IOC plans to pull down the refinery at Nagapattinam of its subsidiary Chennai Petroleum Corp Ltd that has an annual capacity of a million tonnes and build a new one of nine times capacity in six years. National Iranian Oil Co (NIOC), which holds a 15.4 per cent stake in Chennai Petroleum, is keen to participate in the expansion project.
Iran’s involvement came under cloud following the US sanction on the Islamic nation that forced New Delhi to cut its oil imports from Iran.The IOC chairman’s comments come a few days after India exempted rupee payments to NIOC for crude oil from withholding tax.

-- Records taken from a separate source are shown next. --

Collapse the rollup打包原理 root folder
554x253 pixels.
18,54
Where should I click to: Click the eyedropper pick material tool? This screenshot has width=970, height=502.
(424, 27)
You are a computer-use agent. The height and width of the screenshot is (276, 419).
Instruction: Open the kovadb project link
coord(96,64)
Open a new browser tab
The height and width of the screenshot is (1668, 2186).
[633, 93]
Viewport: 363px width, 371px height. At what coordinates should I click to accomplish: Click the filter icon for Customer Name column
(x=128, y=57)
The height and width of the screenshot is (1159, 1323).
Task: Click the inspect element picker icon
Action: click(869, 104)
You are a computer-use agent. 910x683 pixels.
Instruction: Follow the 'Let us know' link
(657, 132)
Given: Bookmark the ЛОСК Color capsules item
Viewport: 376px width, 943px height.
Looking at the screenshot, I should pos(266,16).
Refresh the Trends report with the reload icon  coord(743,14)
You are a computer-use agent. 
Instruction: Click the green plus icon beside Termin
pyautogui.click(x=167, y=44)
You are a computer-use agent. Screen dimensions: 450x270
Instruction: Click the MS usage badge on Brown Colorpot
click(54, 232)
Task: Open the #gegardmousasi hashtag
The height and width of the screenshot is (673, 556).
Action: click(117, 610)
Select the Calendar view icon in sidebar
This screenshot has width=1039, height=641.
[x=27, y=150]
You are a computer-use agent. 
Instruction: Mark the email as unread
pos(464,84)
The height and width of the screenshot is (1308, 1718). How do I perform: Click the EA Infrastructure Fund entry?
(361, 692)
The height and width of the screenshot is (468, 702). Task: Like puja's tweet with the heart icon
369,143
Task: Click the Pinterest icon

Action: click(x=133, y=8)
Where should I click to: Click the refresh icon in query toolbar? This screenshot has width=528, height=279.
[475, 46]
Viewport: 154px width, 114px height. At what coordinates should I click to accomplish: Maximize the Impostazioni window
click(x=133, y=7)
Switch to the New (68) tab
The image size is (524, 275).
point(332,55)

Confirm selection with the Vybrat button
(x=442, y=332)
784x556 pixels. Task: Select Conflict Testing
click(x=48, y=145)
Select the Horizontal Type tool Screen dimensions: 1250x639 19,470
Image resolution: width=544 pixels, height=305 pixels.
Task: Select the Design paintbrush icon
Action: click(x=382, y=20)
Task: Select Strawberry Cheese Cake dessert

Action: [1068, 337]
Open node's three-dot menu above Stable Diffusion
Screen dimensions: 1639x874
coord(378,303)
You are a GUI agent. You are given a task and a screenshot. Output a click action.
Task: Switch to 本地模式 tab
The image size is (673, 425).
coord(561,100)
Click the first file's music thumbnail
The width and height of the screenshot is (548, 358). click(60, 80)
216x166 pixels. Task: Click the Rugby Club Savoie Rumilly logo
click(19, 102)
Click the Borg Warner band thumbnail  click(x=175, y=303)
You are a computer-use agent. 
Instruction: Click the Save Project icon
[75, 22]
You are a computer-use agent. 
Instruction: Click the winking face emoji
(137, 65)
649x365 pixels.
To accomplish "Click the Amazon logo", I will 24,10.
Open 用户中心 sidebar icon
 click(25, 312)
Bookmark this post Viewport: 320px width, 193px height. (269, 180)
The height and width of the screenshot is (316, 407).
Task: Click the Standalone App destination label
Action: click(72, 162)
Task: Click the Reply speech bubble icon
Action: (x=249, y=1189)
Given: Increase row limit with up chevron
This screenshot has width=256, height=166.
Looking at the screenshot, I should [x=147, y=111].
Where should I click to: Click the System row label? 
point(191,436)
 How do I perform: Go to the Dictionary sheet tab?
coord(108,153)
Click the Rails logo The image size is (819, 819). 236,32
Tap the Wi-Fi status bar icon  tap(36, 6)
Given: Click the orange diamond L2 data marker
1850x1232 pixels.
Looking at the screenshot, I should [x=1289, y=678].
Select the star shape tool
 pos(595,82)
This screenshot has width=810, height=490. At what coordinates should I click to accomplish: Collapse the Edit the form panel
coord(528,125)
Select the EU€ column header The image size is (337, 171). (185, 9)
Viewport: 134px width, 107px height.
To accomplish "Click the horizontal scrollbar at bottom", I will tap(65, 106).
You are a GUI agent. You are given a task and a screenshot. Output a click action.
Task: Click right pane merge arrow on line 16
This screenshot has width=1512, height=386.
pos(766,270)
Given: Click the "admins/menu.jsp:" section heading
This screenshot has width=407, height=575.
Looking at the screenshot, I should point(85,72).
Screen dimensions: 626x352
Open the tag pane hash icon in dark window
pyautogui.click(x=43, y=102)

The exemption will allow Indian refiners to settle about $1.5 billion of outstanding payments to NIOC in rupees. It is expected the payments could help Iran invest in Indian projects, particularly in the expansion of Chennai Petroleum.
After the US reimposed sanctions against Iran beginning November, India is paying its third-largest crude oil supplier in rupees that are being made into a Uco bank account of the Iranian refiner.
The government has allowed NIOC to use the money it gets in the Uco account to pay for commodities Iran buys from India as well as for direct investment in Indian projects. Naftiran Intertrade, the Swiss subsidiary of NIOC, holds a 15.4 per cent stake in Chennai Petroleum. IOC holds a 51.89 per cent stake.
The expansion was to originally cost Rs 27,460 crore but is now estimated to cost Rs 35,698 crore. Officials said, CPCL plans to achieve financial closure of the refinery expansion in 2019. It also plans to build a petrochemicals plant of about 475,000 tonnes per annum capacity.